Sofian Philip Naceur is a project manager at the Rosa Luxemburg Foundation’s North Africa Office and works as a freelance journalist.
For years, criticism of Egypt’s systematic human rights crimes against its own population has primarily been voiced behind closed doors by European governments. Human rights violations against Egypt-based refugees, however, are barely a matter of concern at a diplomatic level. Cairo has a de facto free hand in dealing with refugees — after all, both Egypt and European states have a vital interest in maintaining and even expanding the border control regime in the region.
The Egyptian government is now responding to an EU demand by drafting an asylum law. But by doing so, Cairo is also pursuing its own aims. “Egypt is by no means a passive object of the EU’s border externalization”, Gerda Heck, a professor at the American University in Cairo (AUC), tells the Rosa Luxemburg Foundation. On the border to Libya, for example, its own security interests play a considerable role.
It is equally important for the regime to exert a maximum degree of control over its borders and the people living in the country — whether Egyptian or not — namely without interference from the UN or other actors. This is one reason why immigrants are often kept in an all-embracing state of uncertainty.
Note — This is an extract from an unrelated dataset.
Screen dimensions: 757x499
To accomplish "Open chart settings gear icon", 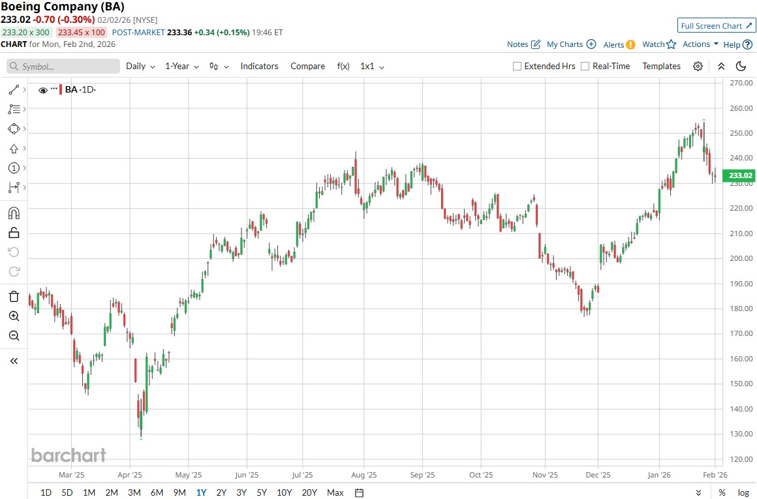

Thousands or even tens of thousands of people are arrested at Egypt’s borders every year and often held indefinitely in administrative detention. While the military infrequently publishes figures on people arrested at the borders, Egypt is a downright black box regarding deportations. Official statistics do not exist, and neither civil society nor the media are able to grasp official practices in their entirety, given the sensitivity of the issue and the lack of transparency by the Ministry of Interior and the army.
Nevertheless, this report, based on more than 50 interviews conducted between September 2020 and March 2022, attempts to outline some elements of the Egyptian military regime’s migration and border control policy, and to present a more nuanced picture in contrast to the image of a supposedly compliant Egypt that acts only at the behest of Europe.